A picture encoding apparatus in which the present invention is applied to MPEG4 AVC, implementing picture compression by orthogonal transform, such as Karhunen-Loeve transform, and motion compression (fourth embodiment) is now explained. Referring to FIG. 10, a picture encoding apparatus 30 includes an encoder 30 a (shown on the lower side of a chain-dotted line in FIG. 10) and a code volume prediction and controller 30 b (shown on the upper side of the chain-dotted line in FIG. 10). The encoder 30 a encodes input picture signals (picture for encoding) VIN, entered from an input terminal 31, using an intra-predictor 44 and a motion prediction and compensation unit 43, adapted for applying intra-frame predictive coding and inter-frame predictive coding to the input picture signals, respectively. The code volume prediction and controller 30 b is made up by a predictor for the volume of codes generated 49 for predicting the volume of codes generated BIT(N) in the encoder 30 a based on prediction residues obtained on applying intra-frame and inter-frame prediction processing to the input picture signals VIN, and a rate controller 45 employing the volume of codes generated BIT(N) predicted by the predictor for the volume of codes generated 49 for controlling the rate of coding processing in the encoder 30 a.

*Stated exercise 1:*
Decide whether each statement below agrees with the passage on the picture encoding apparatus. Answer yes or no for each, and quote the words of the passage that decide it.
(a) The encoder 30 a is shown on the upper side of the chain-dotted line in FIG. 10.
(b) The rate controller 45 uses the predicted volume of codes generated BIT(N) to control the rate of coding processing in the encoder 30 a.
(c) The motion prediction and compensation unit 43 applies intra-frame predictive coding to the input picture signals.
*Stated exercise 2:* Write the next few sentences of the passage on the picture encoding apparatus, picking up after its final sentence.

*Information supplied:*
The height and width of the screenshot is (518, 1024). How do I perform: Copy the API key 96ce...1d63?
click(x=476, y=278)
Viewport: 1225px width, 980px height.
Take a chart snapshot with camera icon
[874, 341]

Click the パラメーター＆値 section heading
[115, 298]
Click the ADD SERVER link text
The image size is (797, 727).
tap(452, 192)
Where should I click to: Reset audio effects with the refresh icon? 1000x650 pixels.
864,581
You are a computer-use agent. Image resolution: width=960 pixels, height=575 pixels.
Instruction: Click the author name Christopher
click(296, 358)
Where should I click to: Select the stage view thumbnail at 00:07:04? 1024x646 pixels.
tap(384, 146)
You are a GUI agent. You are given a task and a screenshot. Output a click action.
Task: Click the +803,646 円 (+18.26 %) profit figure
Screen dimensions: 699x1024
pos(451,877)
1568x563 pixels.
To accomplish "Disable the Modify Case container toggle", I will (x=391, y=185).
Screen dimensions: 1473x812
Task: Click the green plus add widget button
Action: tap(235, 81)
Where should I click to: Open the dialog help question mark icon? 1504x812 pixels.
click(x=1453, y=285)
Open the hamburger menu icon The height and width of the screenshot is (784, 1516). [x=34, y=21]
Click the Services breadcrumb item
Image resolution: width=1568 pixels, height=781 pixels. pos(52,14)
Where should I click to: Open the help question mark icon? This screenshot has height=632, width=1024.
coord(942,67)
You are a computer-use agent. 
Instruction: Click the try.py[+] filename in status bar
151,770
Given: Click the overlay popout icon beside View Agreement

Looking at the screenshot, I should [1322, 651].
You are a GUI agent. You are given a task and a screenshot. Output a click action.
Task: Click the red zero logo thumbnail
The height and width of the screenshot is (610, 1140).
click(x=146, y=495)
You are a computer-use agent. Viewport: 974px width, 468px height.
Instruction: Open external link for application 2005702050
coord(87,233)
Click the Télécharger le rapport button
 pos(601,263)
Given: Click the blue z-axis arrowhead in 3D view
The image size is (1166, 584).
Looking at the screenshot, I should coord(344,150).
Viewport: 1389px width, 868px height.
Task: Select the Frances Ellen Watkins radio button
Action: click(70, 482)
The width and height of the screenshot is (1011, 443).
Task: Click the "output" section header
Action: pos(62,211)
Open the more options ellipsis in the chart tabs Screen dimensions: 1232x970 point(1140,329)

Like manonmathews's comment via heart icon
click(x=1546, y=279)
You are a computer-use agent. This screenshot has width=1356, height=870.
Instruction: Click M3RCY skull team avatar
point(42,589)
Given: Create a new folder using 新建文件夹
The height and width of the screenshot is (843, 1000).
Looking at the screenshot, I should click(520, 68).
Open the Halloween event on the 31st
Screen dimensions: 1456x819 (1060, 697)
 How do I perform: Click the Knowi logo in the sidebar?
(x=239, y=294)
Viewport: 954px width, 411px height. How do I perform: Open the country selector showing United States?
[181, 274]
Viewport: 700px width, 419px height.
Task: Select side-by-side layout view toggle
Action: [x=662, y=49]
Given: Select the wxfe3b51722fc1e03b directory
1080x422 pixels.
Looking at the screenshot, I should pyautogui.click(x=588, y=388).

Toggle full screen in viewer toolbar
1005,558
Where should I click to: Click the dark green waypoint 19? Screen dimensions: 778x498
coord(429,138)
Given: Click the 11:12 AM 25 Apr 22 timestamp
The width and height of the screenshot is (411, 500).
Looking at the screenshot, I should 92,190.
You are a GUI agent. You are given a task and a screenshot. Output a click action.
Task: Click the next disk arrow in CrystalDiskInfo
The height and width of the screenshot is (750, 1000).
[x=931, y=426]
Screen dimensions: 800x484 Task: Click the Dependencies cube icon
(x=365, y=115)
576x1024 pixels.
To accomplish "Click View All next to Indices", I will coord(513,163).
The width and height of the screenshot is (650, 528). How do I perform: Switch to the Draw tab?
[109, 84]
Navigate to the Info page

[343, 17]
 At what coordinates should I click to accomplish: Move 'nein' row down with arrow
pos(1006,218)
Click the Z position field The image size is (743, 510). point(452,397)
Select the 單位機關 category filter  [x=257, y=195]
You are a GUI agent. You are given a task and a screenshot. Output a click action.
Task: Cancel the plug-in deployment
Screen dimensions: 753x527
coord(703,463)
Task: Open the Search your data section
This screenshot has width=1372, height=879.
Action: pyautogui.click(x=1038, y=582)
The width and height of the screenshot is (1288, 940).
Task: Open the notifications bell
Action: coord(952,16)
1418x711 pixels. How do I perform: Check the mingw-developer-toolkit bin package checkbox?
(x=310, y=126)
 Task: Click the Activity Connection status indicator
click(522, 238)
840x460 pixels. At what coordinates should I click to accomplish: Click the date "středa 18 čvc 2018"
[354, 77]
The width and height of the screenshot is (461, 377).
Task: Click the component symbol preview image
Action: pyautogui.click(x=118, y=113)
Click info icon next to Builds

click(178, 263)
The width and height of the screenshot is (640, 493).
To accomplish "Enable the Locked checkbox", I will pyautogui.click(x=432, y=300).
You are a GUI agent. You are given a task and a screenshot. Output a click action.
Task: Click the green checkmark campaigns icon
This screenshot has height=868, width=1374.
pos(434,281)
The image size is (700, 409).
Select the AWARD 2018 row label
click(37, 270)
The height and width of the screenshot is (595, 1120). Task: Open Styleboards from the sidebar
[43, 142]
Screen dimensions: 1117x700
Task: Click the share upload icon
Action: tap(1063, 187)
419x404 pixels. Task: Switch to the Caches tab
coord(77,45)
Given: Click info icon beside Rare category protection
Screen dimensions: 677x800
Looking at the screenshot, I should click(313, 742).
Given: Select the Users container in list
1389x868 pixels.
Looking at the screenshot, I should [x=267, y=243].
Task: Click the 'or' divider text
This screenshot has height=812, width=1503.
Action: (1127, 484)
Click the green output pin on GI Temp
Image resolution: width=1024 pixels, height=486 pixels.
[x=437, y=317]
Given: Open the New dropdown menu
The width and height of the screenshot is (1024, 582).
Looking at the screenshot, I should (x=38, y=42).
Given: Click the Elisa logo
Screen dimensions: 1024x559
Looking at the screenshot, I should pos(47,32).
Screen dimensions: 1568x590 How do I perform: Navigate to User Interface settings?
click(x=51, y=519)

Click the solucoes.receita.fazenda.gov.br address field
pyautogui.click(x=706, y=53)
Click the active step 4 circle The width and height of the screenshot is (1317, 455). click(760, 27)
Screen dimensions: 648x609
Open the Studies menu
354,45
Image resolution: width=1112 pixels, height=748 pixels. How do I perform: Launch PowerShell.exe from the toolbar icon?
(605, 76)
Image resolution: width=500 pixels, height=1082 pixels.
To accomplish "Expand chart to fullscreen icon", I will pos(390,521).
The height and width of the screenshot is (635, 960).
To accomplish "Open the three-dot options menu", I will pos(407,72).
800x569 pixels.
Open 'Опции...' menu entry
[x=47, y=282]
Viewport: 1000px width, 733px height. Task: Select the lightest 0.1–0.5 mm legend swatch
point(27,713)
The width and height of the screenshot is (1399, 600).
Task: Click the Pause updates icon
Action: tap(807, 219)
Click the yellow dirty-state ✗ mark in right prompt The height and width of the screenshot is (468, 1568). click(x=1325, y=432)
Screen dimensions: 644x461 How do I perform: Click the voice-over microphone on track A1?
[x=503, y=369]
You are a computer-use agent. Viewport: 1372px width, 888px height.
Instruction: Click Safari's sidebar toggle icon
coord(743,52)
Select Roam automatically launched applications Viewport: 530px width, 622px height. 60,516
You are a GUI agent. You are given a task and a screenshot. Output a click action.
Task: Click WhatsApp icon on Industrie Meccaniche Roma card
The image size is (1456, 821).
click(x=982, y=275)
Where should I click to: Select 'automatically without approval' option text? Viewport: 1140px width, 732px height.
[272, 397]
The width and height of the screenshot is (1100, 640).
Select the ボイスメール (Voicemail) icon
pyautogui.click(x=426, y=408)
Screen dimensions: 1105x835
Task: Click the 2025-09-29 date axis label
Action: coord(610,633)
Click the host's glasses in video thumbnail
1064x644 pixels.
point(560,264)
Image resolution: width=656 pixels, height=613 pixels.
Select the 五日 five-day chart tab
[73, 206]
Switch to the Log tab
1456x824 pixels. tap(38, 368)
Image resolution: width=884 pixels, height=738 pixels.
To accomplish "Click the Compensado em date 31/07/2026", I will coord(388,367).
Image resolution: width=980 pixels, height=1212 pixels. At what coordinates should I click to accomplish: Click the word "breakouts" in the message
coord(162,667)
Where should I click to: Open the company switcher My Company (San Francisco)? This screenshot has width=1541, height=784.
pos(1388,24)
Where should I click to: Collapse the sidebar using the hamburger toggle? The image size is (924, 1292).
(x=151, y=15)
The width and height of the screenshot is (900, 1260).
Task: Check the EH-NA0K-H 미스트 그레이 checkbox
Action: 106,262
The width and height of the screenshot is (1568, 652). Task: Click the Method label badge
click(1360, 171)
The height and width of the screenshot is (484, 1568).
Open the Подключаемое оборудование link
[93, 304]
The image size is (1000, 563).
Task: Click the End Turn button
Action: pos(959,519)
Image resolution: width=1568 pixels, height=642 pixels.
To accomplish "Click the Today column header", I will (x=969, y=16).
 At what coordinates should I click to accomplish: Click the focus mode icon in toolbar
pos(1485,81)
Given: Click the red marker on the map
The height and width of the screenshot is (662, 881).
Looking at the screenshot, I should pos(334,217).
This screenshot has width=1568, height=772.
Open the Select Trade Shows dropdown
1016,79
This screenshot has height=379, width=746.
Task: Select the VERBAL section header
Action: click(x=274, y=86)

*Exercise result 1:*
(a) No: "an encoder 30 a (shown on the lower side of a chain-dotted line in FIG. 10)"
(b) Yes: "a rate controller 45 employing the volume of codes generated BIT(N) predicted by the predictor for the volume of codes generated 49 for controlling the rate of coding processing in the encoder 30 a"
(c) No: "using an intra-predictor 44 and a motion prediction and compensation unit 43, adapted for applying intra-frame predictive coding and inter-frame predictive coding to the input picture signals, respectively"

*Exercise result 2:*
The picture encoding apparatus 30 also includes, in addition to the intra-predictor 44 and the motion prediction and compensation unit 43, an A/D (analog/digital) converter 32, a picture re-arraying buffer 33, an adder 34, an orthogonal transform unit 35, a quantizer 36, a reversible encoder 37, a storage buffer 38, a dequantizer 39, an inverse orthogonal transform unit 40, a deblock filter 41, a frame memory 42, a motion prediction/compression unit 43, and an intra-predictor 44. These components together make up the encoder 30 a.
The picture encoding apparatus 30 also includes, in addition to a predictor for the volume of codes generated 49 and a rate controller 45, an intra-predictor 47, a decimator 46, an inter-predictor 48 and a correction unit 50. These components together make up the code volume prediction and controller 30 b.
The operation of the picture encoding apparatus 30 is now explained. First, the encoder 30 a is explained. In FIG. 10, the A/D converter 32 converts picture signals, entered from the input terminal 31, into digital signals. The picture re-arraying buffer 33 re-arrays frames responsive to a GOP (group-of-pictures) structure of the picture compression information output from the picture encoding apparatus 30.
The picture re-arraying buffer 33 sends the picture information of an entire frame to the orthogonal transform unit 35, as long as a picture subjected to intra-frame (intra-picture) encoding, is concerned. The orthogonal transform unit 35 applies orthogonal transform, such as discrete cosine transform or Karhunen-Loeve transform, to the picture information, to send transform coefficients, resulting from the transform, to the quantizer 36. The quantizer 36 applies quantization processing to the transform coefficients sent from the orthogonal transform unit 35.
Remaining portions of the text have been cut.